#### EXCERPTED PASSAGE

Beer Style: American IPA  (14B)
Recipe Type: other
Yield: 5 US gallons

American IPA


Super Hoppy Ale


  • 1LB - Briess Victory Malt 29L
  • 1LB - Belgian Munich Malt 10L
  • 1LB - Cara Amber Malt 25-35L
  • 7LBS - LME Pilsner Extract
  • 2oz - New Zealand StickleBract Bittering Hops @ 14.1 AAU
  • 2oz - Centennial Flavoring Hops @ 9 AAU
  • 1oz - Goldings Finishing Hops @ 5 AAU
  • 1oz - Crystal Hops @ 4.6 AAU (Dry-Hopping)
  • Yeast: California (White Labs) Ale Yeast WLP 051
  • Clarifying agent: Irish Moss

Additional Instructions

Primary Ferment: 5-7 days
Secondary Ferment: N/A

Beer Profile

Original Gravity: 1.060
Final Gravity: 1.020
Alcohol by Vol: 5.24%
Recipe Type: other
Yield: 5.00 US Gallons

Click to Print Recipe


Sanitize all that will come into contact with the wort.
Bring Yeast to room temperature prior to starting wort.
Combine Malts into grain bag and steep for 40min @ 150-160 degrees.
Bring to boil: Add: Malt extract and stir in thoroughly.
ADD: Bittering hops for full 60 min.

########
#### EXCERPTED RECORDS

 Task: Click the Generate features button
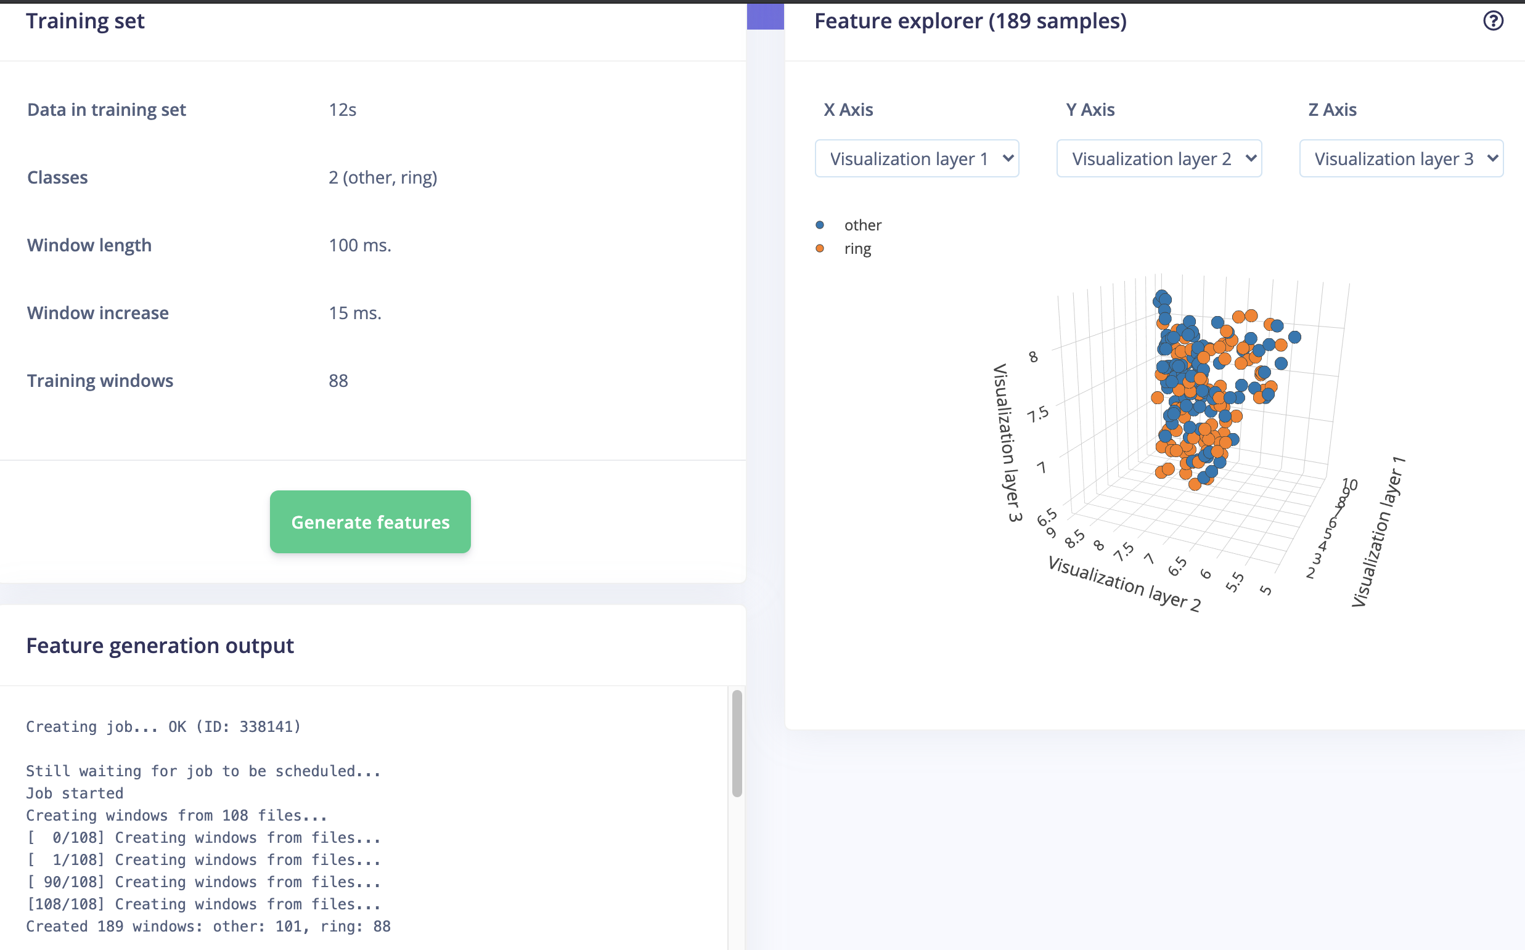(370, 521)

########
#### EXCERPTED RECORDS

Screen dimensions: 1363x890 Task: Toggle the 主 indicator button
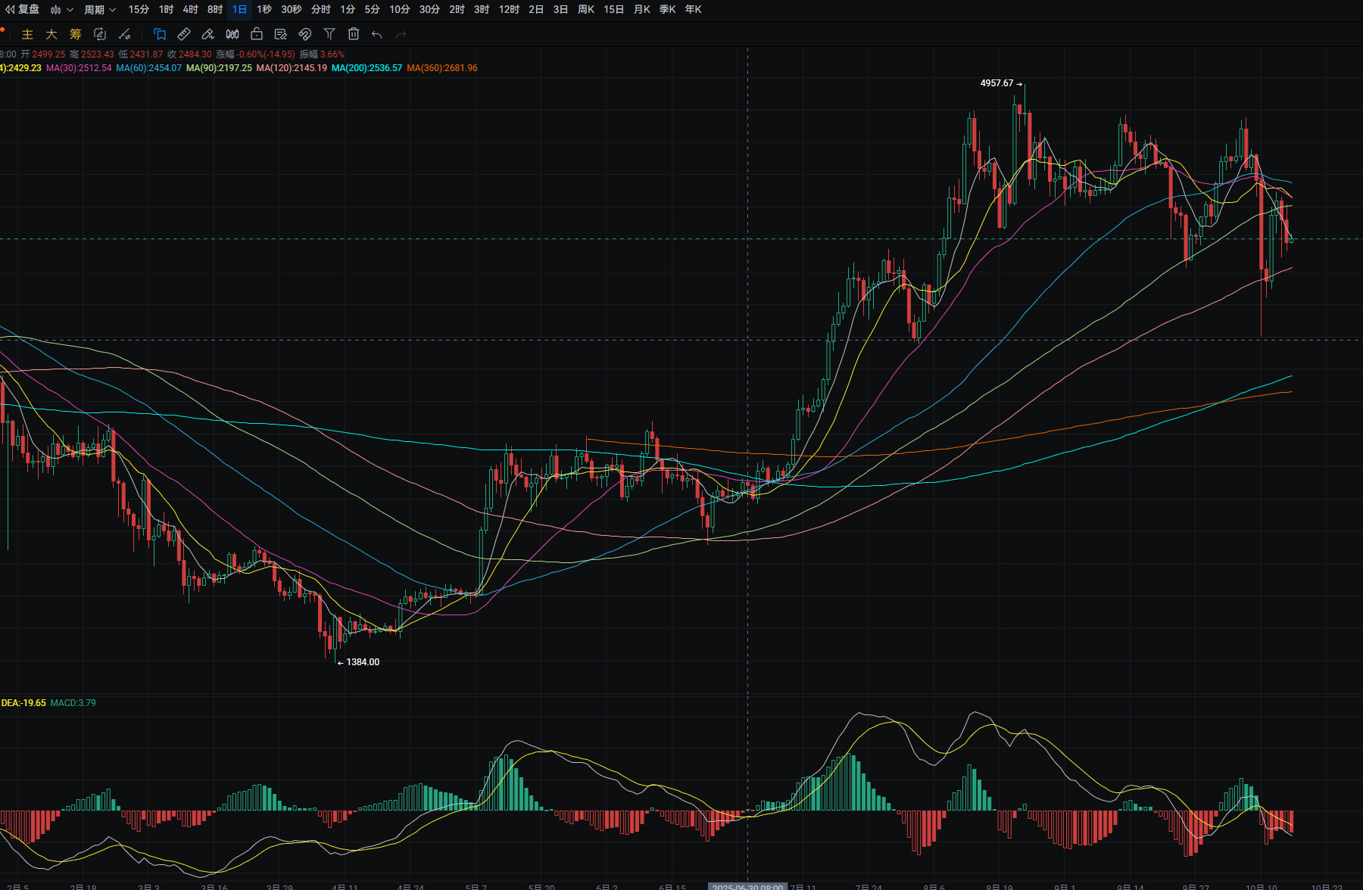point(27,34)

########

§ COMPLETE THE FOLLOWING:
• A. Answer these questions from the American IPA recipe:
(i) What primary fermentation time is given?
(ii) Which hops are used for dry-hopping, and in what amount?
(iii) How long and at what temperature are the malts steeped?
• B. Reproduce the part of the American IPA recipe that begins at the words "Original Gravity: 1.060" and stops after "stir in thoroughly.".

§ RESPONSE LIST:
• A.
(i) 5-7 days
(ii) 1oz of Crystal Hops @ 4.6 AAU
(iii) 40 minutes at 150-160 degrees

• B.
Original Gravity: 1.060
Final Gravity: 1.020
Alcohol by Vol: 5.24%
Recipe Type: other
Yield: 5.00 US Gallons

Click to Print Recipe


Sanitize all that will come into contact with the wort.
Bring Yeast to room temperature prior to starting wort.
Combine Malts into grain bag and steep for 40min @ 150-160 degrees.
Bring to boil: Add: Malt extract and stir in thoroughly.